Back to Introduction
Bibliography
Potential Fields
Potential fields as applied to robot navigation are an alternative to
older, planning-intensive conceptions of navigation. Rather than
directing motion with rules (i.e. "If the goal is to the right, then
right motor gets 10 cm/sec right rotation"), or using a map to
directly determine motor commands, potential fields navigation is a fast,
continuous method of directing motion. A potential field is
composed of vectors. The motor commands of the robot at any position
in a potential field
correspond to the vector on which the robot is situated. Goals
attract, and thus the goals will have vectors pointing towards them;
obstacles repulse, and will be surrounded by vectors pointing away.
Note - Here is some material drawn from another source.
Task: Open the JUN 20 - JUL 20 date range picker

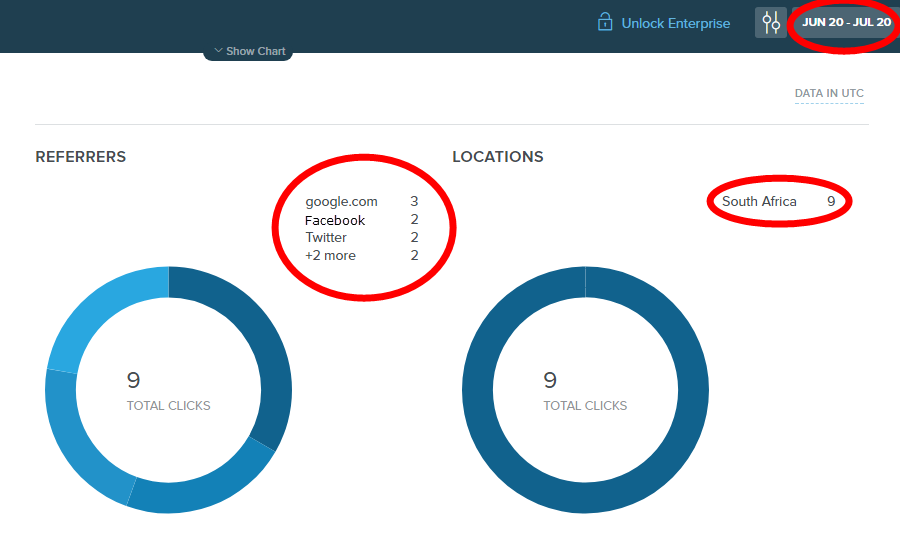Action: coord(846,22)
Forces can be of constant magnitude on every vector in a system, or operate on a
gradient. Many potential fields impletations have goal forces exert a
constant force across the entire gradient, while obstacles will exert
greater outward force the nearer the vector is to the obstacle. The
vector at any given position is computed by summing all the forces
exerted on that vector. In a simple world with one goal and a single
obstacle, the vectors will generally point directly towards the goal
except in the area around the obstacle. A robot would move through
this world towards the goal by following vectors primarily influenced
by the goal position. If the robot encountered an obstacle, it would
be pushed away from the obstacle by vectors primarily influenced by
the obstacle, until it moved around the obstacle and could again move
towards the goal (Dudek and Jenkin 138-140).
It may seem at first that this method could be slow and require
substantial internal state, as it appears that vectors must
be computed based on a map of the entire region. But a potential
fields method is can be easily adapted to a reactive system.
There is no real need to factor in forces outside of the robot's
perceptual range, though true potential fields require computing vectors
based on the entire field (Dudek and Jenkin 141). A goal outside the perceptual
range may need to be
maintained, but obstacles that the robot cannot sense do not
neccessarily need to affect the motion vectors. Thus the vector accompanying the
current position of the robot can be computed using only the sensory
information from a single time step. This makes this method reactive,
in that it requires no internal state, and allows the potential field
to be computed quite quickly. In the reactive formulation of the
potential fields method, no real potential field is computed, only the
vector at the robot's actual position.
Back To Top
Motor Schema
The potential fields method is sufficient to get good behavior when
the environment consists of only simple attractive and repulsing forces,
but is not designed to support more complicated and
situationally-dependent forces. The motor
schema method is an attempt to create a more general, behavior-based,
conception of the potential fields method. A motor scheme consists of
an activation portion that examines the sensory data, and effector
portion that computes an action vector based on that stimuli. The
effector portion gives an action vector based on a function that
corresponds to the particular goal of the motor scheme (Arkin 141-4). For instance,
an avoid-obstacle scheme might examine sonar data for especially low
sonar readings, and give an action response that guides the robot away
from the obstacle. Each motor scheme will examine a part of the
sensor data, and respond in an appropriate manner. Generally, a motor
schema will have a continuous response, meaning that there can be an
infinite number of action vectors for each motor scheme (Arkin 142). In the
avoid-obstacle scheme above, an obstacle 2 meters away might result in
a low magnitude vector pushing away from the obstacle, and a obstacle
30 centimeters away might result in a much stronger push, following a
continuous range.
A robot operating on a motor schema based system may have many
schemes, each of which examines a part of the sensory data and gives
an action vector. In this way sensory information from a variety of
different modalities, such as vision, ir, sonar, and bump sensors, can
be integrated into motor command decisions. A vision-based navigation
system can examine camera data in its activation portion, and give a motor
vector based on percieved distance to nearest obstacle, while the sonar data
can also filter to motor commands in a similar fashion.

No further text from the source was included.